Jardins d’hiver, serres et palmarium contribuent à imposer tout au long du 19e siècle un goût de l’exotisme qui, par une certaine moiteur, une chaleur évidente et ses parfums capiteux, correspond à la quiétude de l’art de vivre d’une bourgeoisie sereine. Le cigare s’érige en symbole de ces moments où se partage en société la saveur de la réussite sociale. 

Nantes, qui a recueilli et permis de collectionner les plantes exotiques qui constituent le décor favori des fumoirs, accueille justement, à partir de 1857 sous une forme précaire, et à partir de 1865 sous une forme pérenne, une Manufacture des tabacs dédiée à la production des cigares et cigarillos ainsi qu’à celle du tabac haché.

Quinzième manufacture édifiée en France, elle traduit une conception rationalisée de ce type d’établissement : plan en grille sur lequel viennent s’inscrire des bâtiments rectangulaires à la structure solide et à l’architecture dépouillée, affectés chacun à une fonction (ateliers de production, services administratifs, magasins). Leur disposition détermine deux cours intérieures : la cour d’honneur et la cour du service technique.

La Manufacture impose sa présence au quartier proche de la gare et en favorise le développement populaire. Elle révèle surtout les premières visions du travail exclusivement féminin puisque neuf sur dix de ses 1 700 ouvriers sont des femmes, préférées aux hommes pour leur habileté manuelle et leur salaire de moitié inférieur.
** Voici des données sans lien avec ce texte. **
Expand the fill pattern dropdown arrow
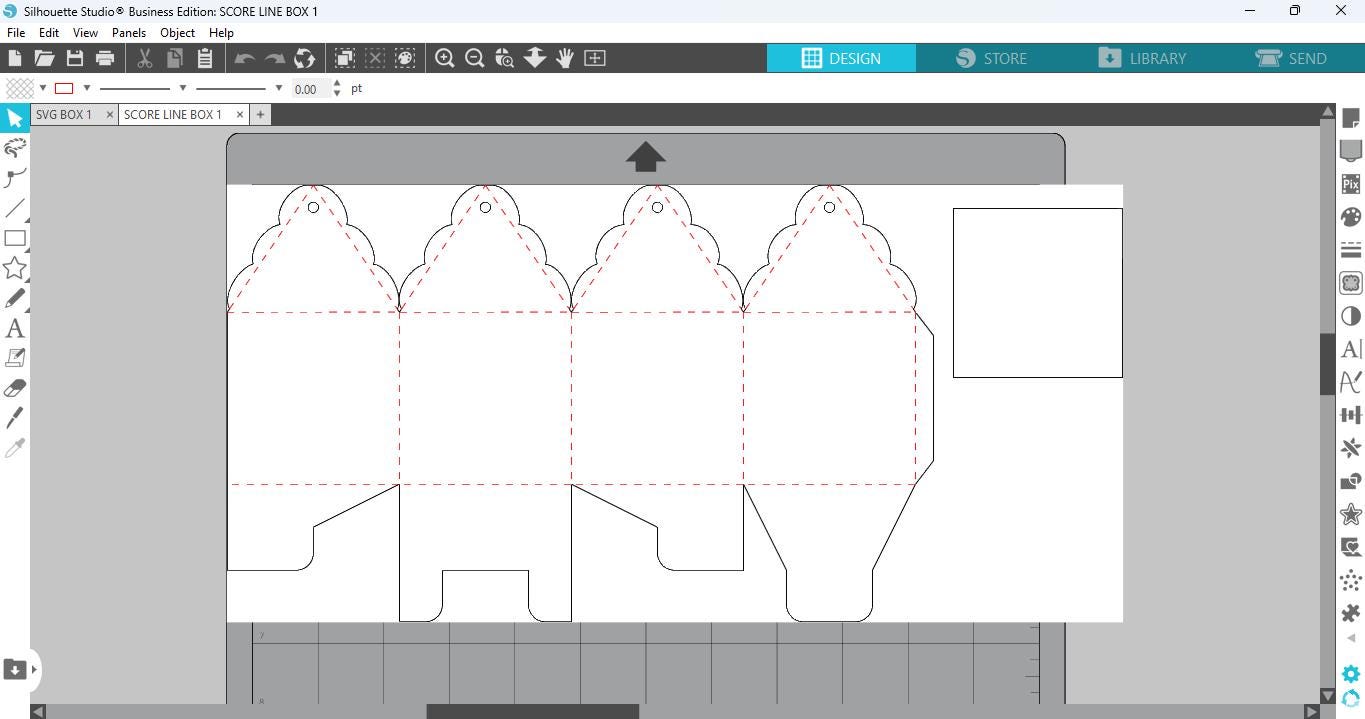The image size is (1365, 719). pyautogui.click(x=43, y=88)
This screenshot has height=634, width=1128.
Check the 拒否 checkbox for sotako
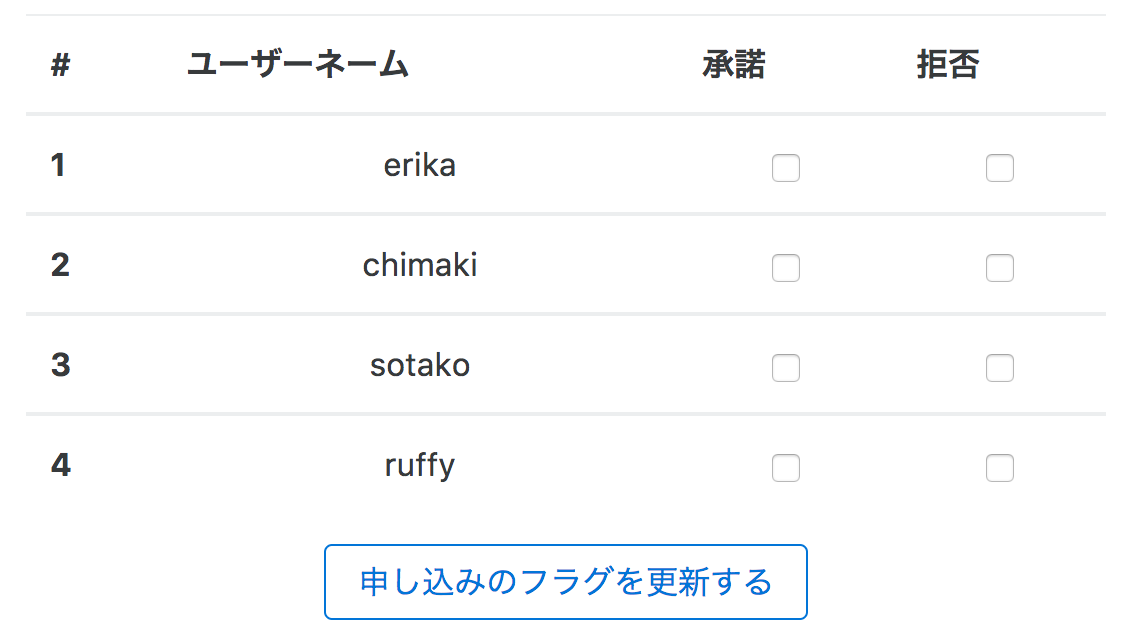[1000, 368]

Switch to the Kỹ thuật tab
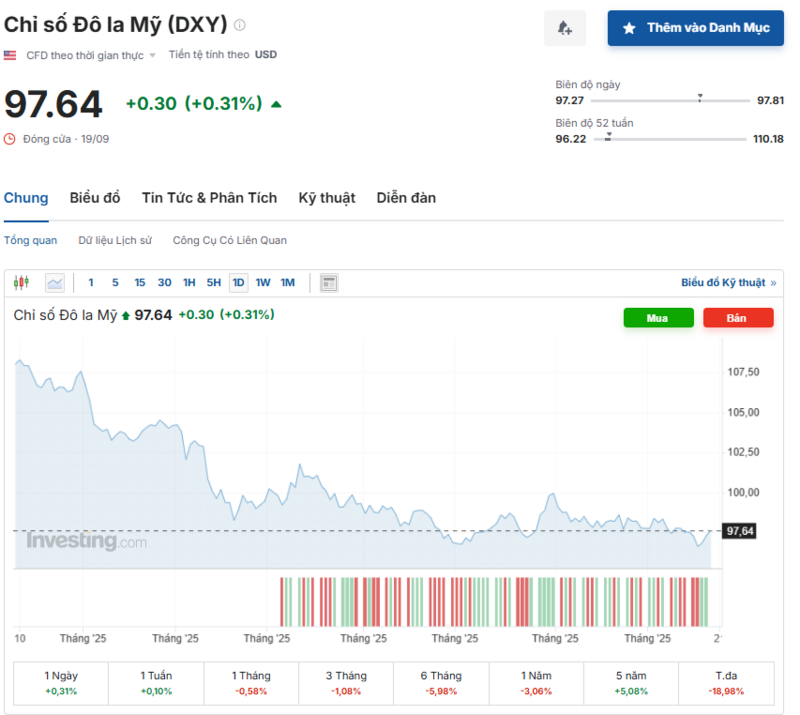click(326, 198)
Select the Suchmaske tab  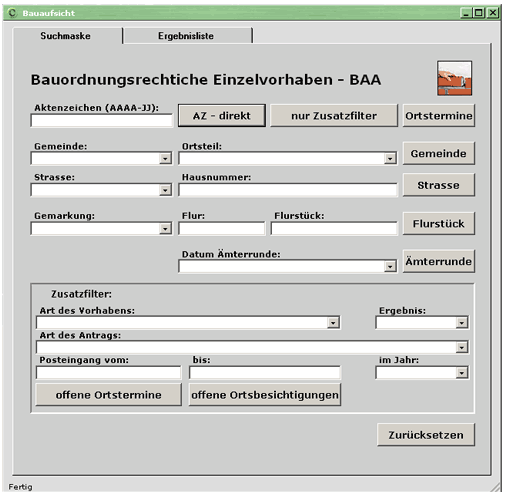click(65, 36)
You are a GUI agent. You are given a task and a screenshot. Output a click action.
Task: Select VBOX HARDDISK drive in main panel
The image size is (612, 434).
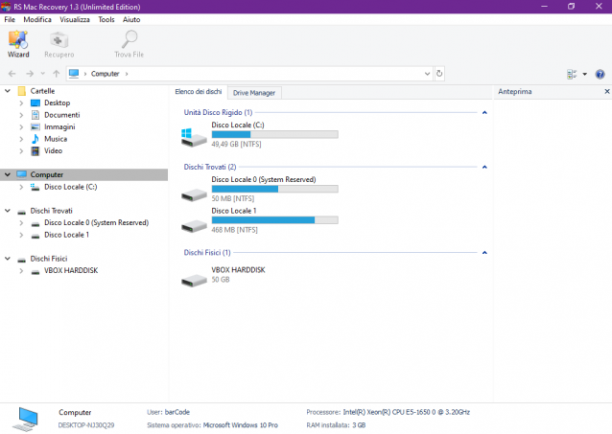pos(224,275)
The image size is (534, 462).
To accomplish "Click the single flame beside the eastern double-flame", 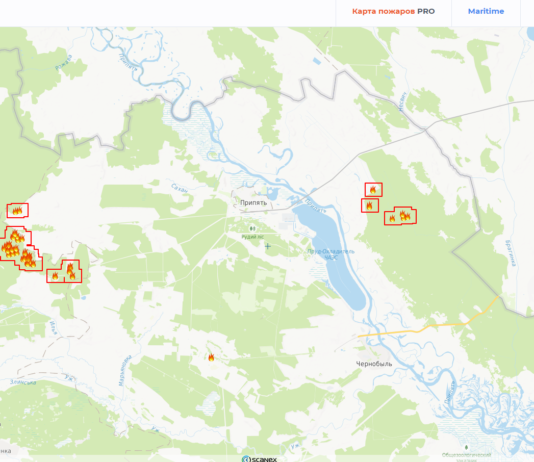I will click(x=392, y=218).
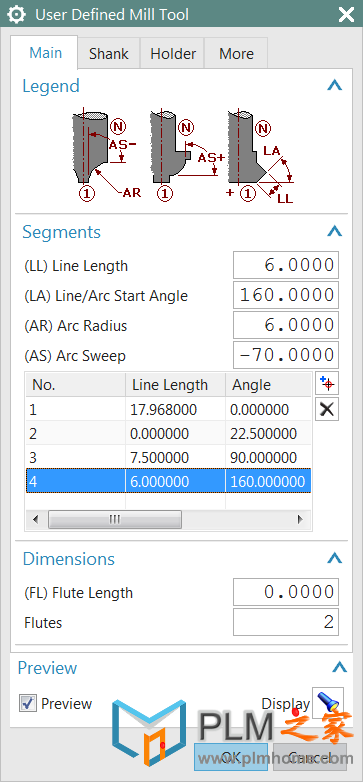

Bien que relevant directement de l’État, elle diffuse le modèle paternaliste développé dans de grandes entreprises industrielles privées : une crèche est mise à la disposition des ouvrières, des cours du soir leur sont prodigués, une société de secours mutuel et un bureau d’épargne leur sont également accessibles.

Main d'oeuvre féminine dans un atelier de la manufacture des tabacs

Main d'oeuvre féminine dans un atelier de la manufacture des tabacs

Date du document : 1927

L’établissement doit s’adapter à l’évolution de la consommation vers les cigarettes. Puis la triple pression d’une diminution de la consommation du tabac, d’un accroissement de la productivité et d’une restructuration de la matière urbaine conduit le Service d’exploitation industrielle des tabacs et des allumettes (Seita) à organiser son transfert.

En 1974, le site ferme, un an après l’ouverture de la nouvelle usine implantée sur la commune de Carquefou, non loin du champ de tir du Bêle. La «Manu », comme l’ont familièrement surnommée les Nantais, doit s’inventer un nouvel avenir dont il semble alors logique qu’il soit pensé en termes de démolition et de création de nouveaux immeubles.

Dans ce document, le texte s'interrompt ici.